- Opening Delimiter -
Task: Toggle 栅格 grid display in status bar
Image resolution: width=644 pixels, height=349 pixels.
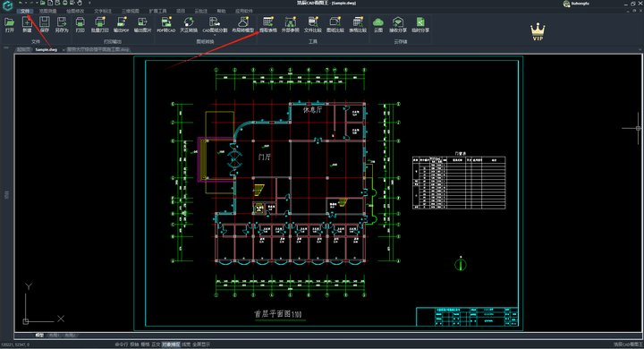Action: (x=146, y=345)
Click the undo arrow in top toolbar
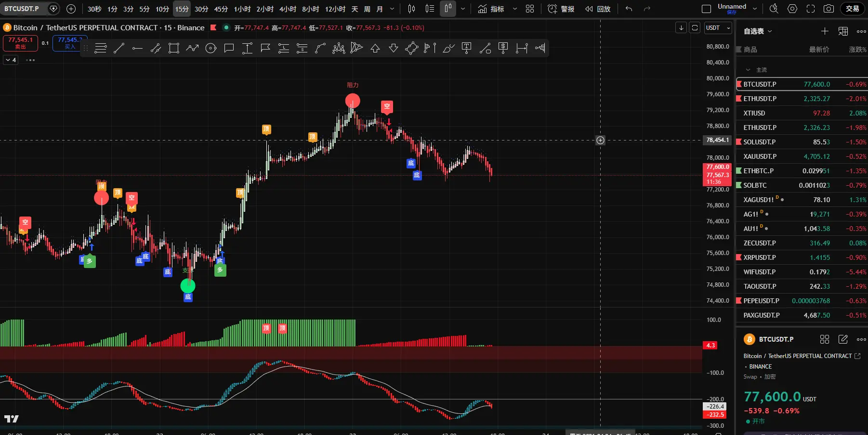Viewport: 868px width, 435px height. (x=629, y=9)
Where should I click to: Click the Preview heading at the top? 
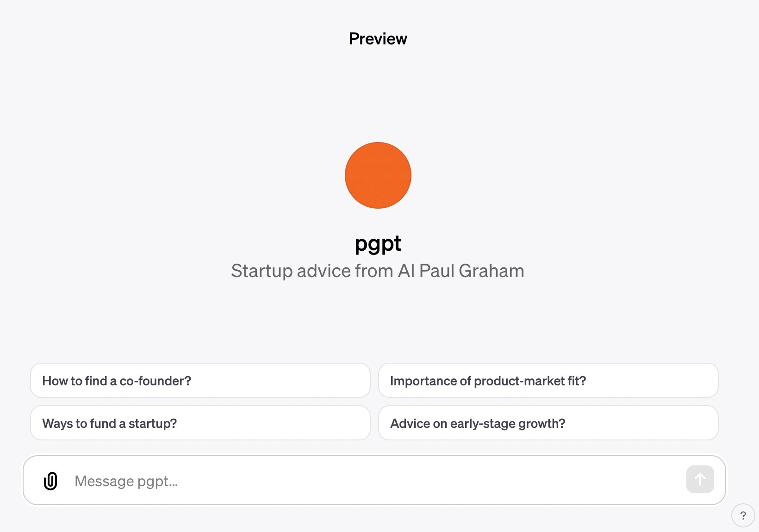378,38
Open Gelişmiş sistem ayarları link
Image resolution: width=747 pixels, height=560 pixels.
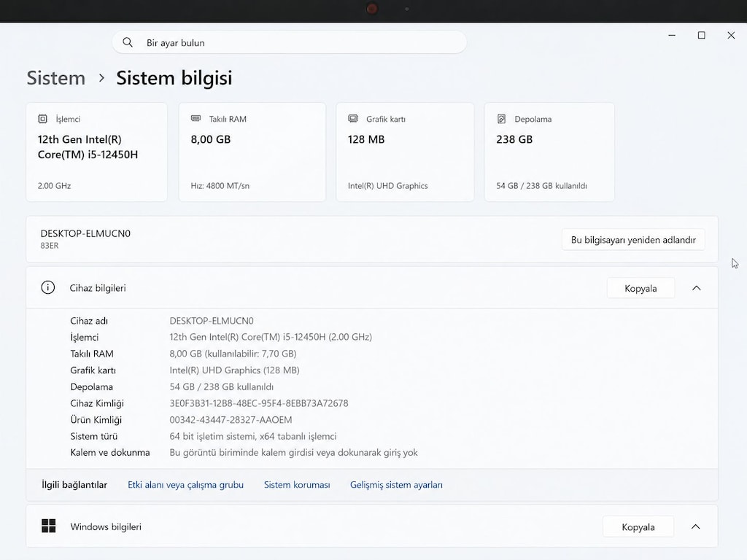click(396, 485)
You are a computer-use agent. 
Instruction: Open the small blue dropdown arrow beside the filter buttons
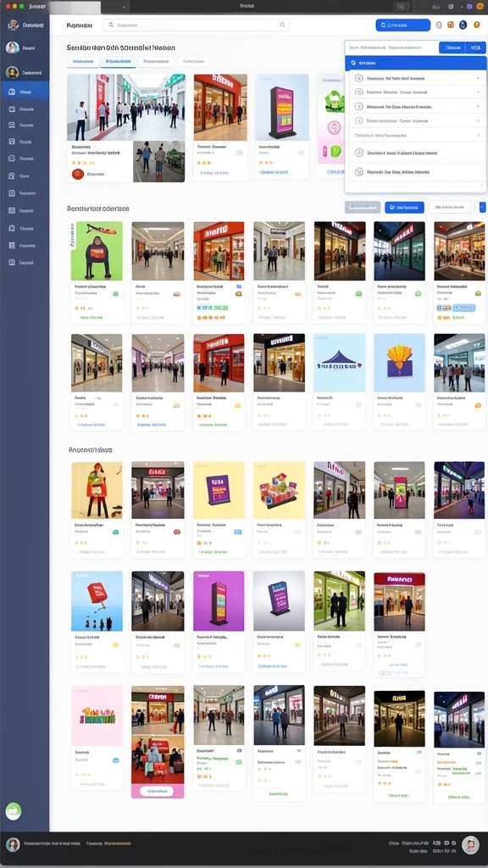click(482, 207)
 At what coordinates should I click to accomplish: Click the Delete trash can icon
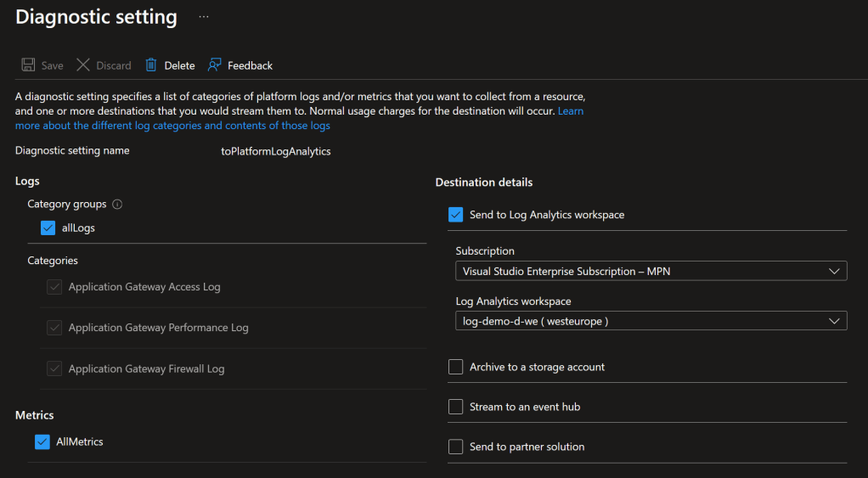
- Closing Delimiter -
■ WORK REQUIRED ■
The material above is to be output exactly, with each picture left out.

■ REPLY ■
Task: Toggle 栅格 grid display in status bar
Image resolution: width=644 pixels, height=349 pixels.
Action: (x=146, y=345)
Click the undo arrow in top toolbar
Viewport: 868px width, 435px height. (x=629, y=9)
Where should I click to: Click the Preview heading at the top? 
378,38
Open Gelişmiş sistem ayarları link
Image resolution: width=747 pixels, height=560 pixels.
click(396, 485)
You are a computer-use agent. 
Instruction: Open the small blue dropdown arrow beside the filter buttons
click(482, 207)
 At what coordinates should I click to accomplish: Click the Delete trash can icon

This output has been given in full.